Abstract
To further improve the speed and accuracy of object detection, especially small targets and occluded objects, a novel and efficient detector named YOLO-ACN is presented. The detector model is inspired by the high detection accuracy and speed of YOLOv3, and it is improved by the addition of an attention mechanism, a CIoU (complete intersection over union) loss function, Soft-NMS (non-maximum suppression), and depthwise separable convolution. First, the attention mechanism is introduced in the channel and spatial dimensions in each residual block to focus on small targets. Second, CIoU loss is adopted to achieve accurate bounding box (BBox) regression. Besides, to filter out a more accurate BBox and avoid deleting occluded objects in dense images, the CIoU is applied in the Soft-NMS, and the Gaussian model in the Soft-NMS is employed to suppress the surrounding BBox. Third, to significantly reduce the parameters and improve the detection speed, standard convolution is replaced by depthwise separable convolution, and hard-swish activation function is utilized in deeper layers.

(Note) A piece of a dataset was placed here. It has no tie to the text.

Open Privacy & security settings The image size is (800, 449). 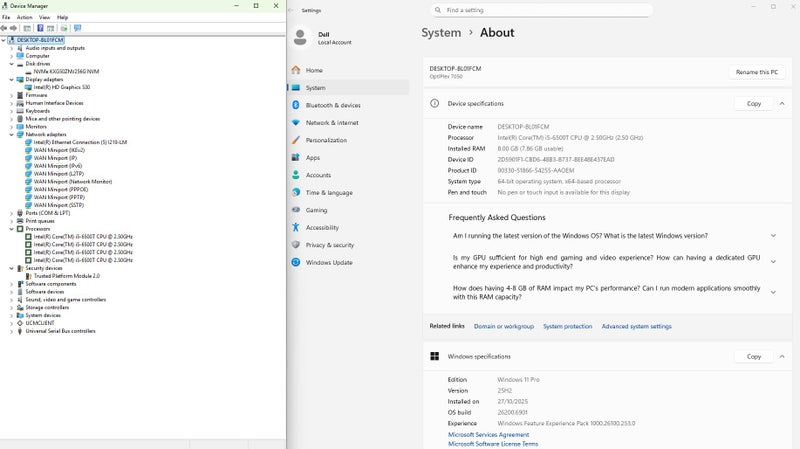[x=330, y=245]
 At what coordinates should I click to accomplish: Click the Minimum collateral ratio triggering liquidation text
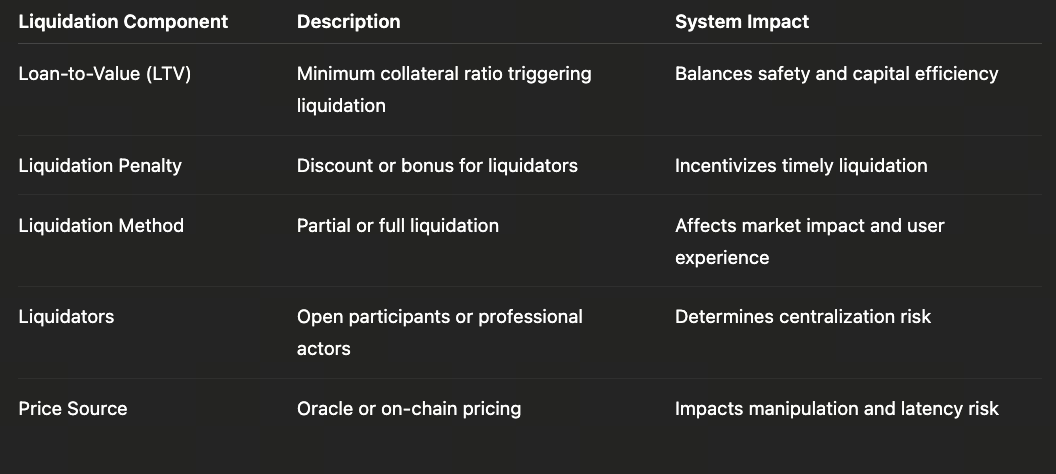[x=443, y=89]
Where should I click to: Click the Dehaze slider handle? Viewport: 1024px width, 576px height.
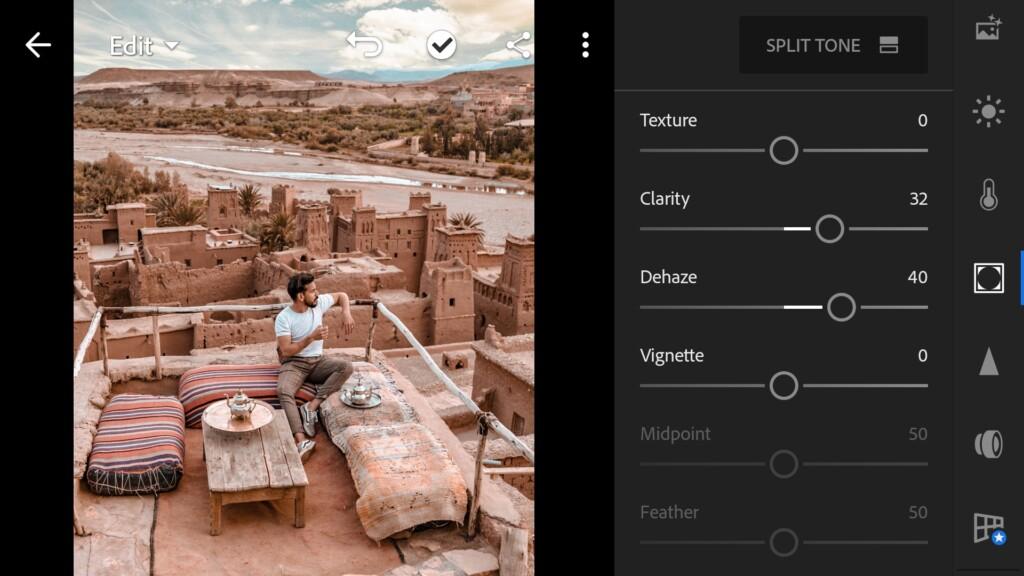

On the MS COCO dataset and infrared pedestrian dataset KAIST, the quantitative experimental results show that compared with other state-of-the-art models, the proposed YOLO-ACN has high accuracy and speed in detecting small targets and occluded objects. YOLO-ACN reaches a mAP50 (mean average precision) of 53.8% and an APs (average precision for small objects) of 18.2% at a real-time speed of 22 ms on the MS COCO dataset, and the mAP for a single class on the KAIST dataset even reaches over 80% on an NVIDIA Tesla K40.
Highlights
Object detection utilizes computers and related algorithms to find objects of certain target classes with precise localization [1]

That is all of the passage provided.